Remember being a child and being rewarded with a McDonald’s ice cream cone? Or maybe rushing around town and stopping at Burger King for dinner?

Most of the time, it doesn’t create any major health problems. But sometimes, this can create bad habits for life, starting in one’s childhood.

It is a problem not taken seriously enough. Everything is about adults taking care of themselves. There are shows teaching adults how to lose weight fast. There are documentaries about how much bad food adults eat. There are even advertisements for special weight loss pills for adults.

But what about children?
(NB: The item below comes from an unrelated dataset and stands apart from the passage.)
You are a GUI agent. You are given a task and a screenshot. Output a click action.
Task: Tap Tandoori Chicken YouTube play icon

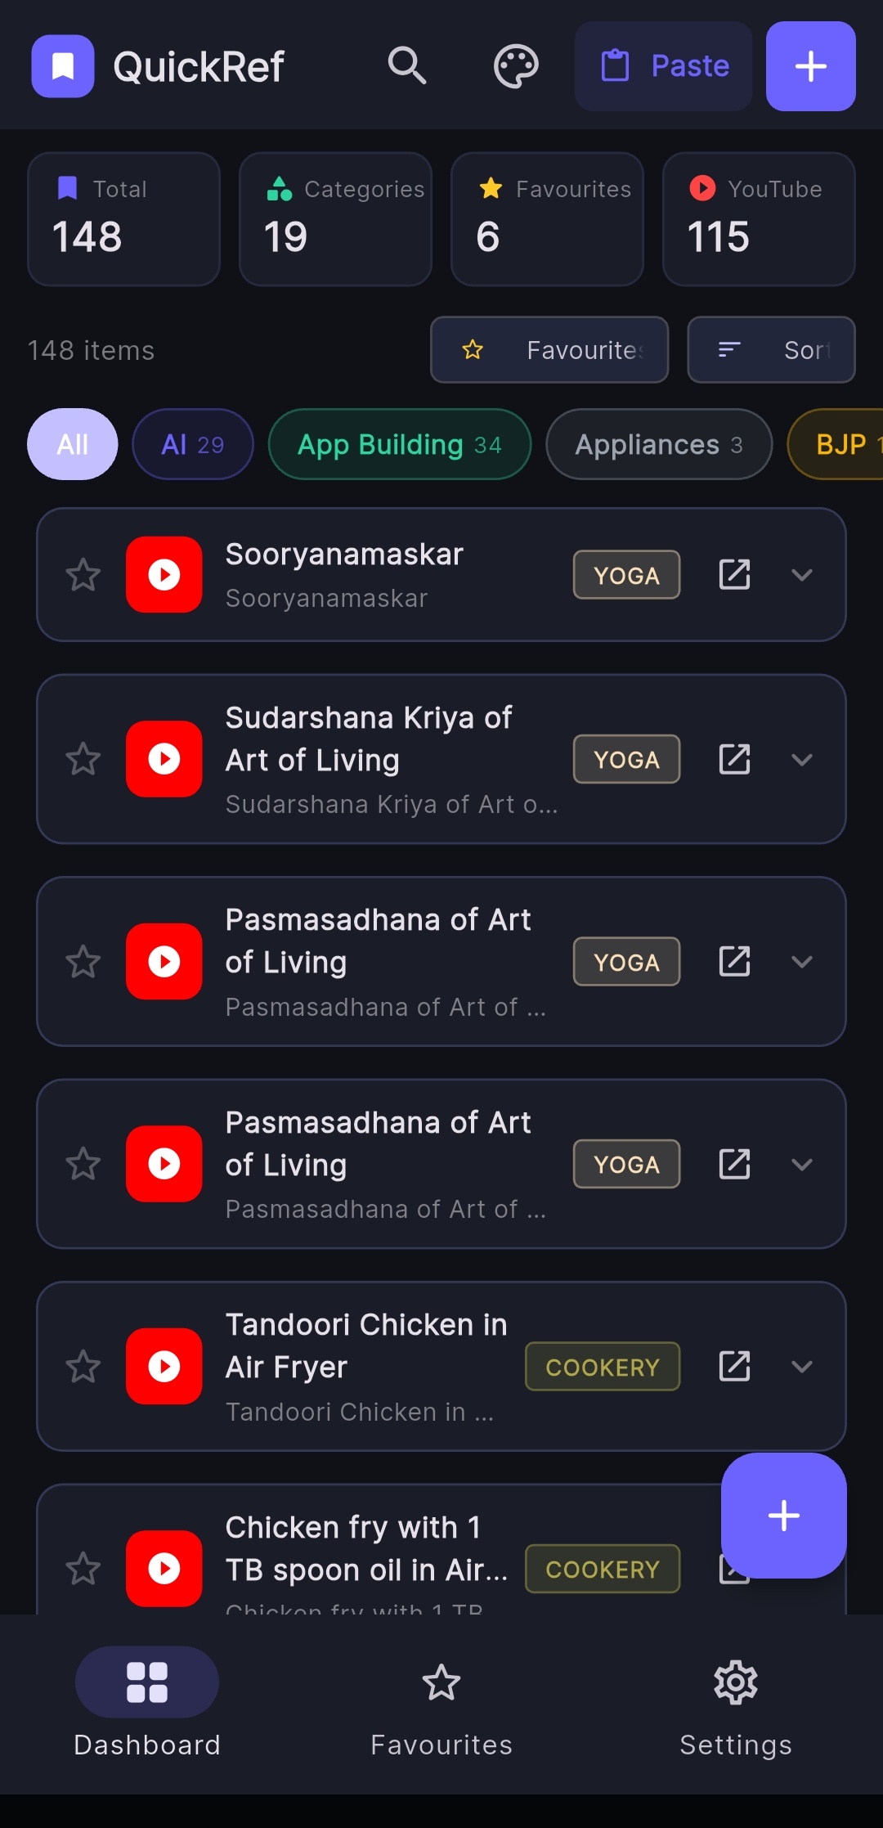coord(164,1366)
Kids are under the responsibility of adults, so they should be a healthy weight, too.

This isn’t always the case. While I’m not blaming all kids’ parents, they can sometimes be the problem.

For example, a child vocalizes that they aren’t hungry for dinner; they are full and don’t want to finish their plate. However, because their parent doesn’t want to waste any food, the child is forced to finish the plate. This gets them stuck into a cycle of not being hungry, but still eating that can lead to being overweight or even obese.

Another reason children might begin to overeat is the child using food as comfort. They could be bullied at school or bullied at home and have nobody to turn to except food. It is always there when they need it, unlike the other people in their life.

They want food that tastes good, but unluckily, the foods that taste good are also the ones that are the worst for people to eat.

A third way a child could being to take on the extra pounds is more parental influence. The parent is overweight or maybe even obese, and the child thinks that it is okay to be like them.

They look up to their parents even if their parents’ habits are not the best.

Now, even if these parents are not eating how they want their children to eat, that doesn’t mean they should be encouraging these habits, especially because of the terrible health problems that can arise, even in childhood.

According to Benioff Children’s Hospital, the problems can include early-type two diabetes, beginning indicators of heart disease, high blood pressure, and liver problems–all health concerns arising as a child.

For the most part, these health problems used to affect adults only. There was not a very high percentage of overweight children.

In 2000, only about 10% of children in the world were overweight and before that even less. But as of 2016, the number has jumped up to about 18%, according to UNICEF’s report on the state of the world’s children.

This number is only projected to increase and that is not okay.

The constant pushing of junk food towards kids is taking its toll and if it continues to happen, more and more kids could die early.

But good news–there is light at the end of the tunnel–because habits can always be changed and weight can always be lost.

For those majorly obese kids, weight loss surgery – or bariatric surgery – is an option, according to healthychildren.org.While it may seem like that surgery would be detrimental to kids, that is just plain wrong. Once the decision is made, the health benefits are proven to stick.

According to the American Academy of Pediatrics, one of the studies conducted resulted in the subjects having a 27% weight reduction after the surgery. These same subjects even had fewer problems with high blood pressure and the risk of heart disease.

So, even if it feels hopeless, and there is no solution in sight, this surgery can be a lifesaver, even for children.

But, if the kids aren’t taught good habits when they are young, they may need to make this dire decision.

In the end, it all comes down to creating healthy habits early in life. Make bad habits, have a bad life. Make good habits, have a healthy life.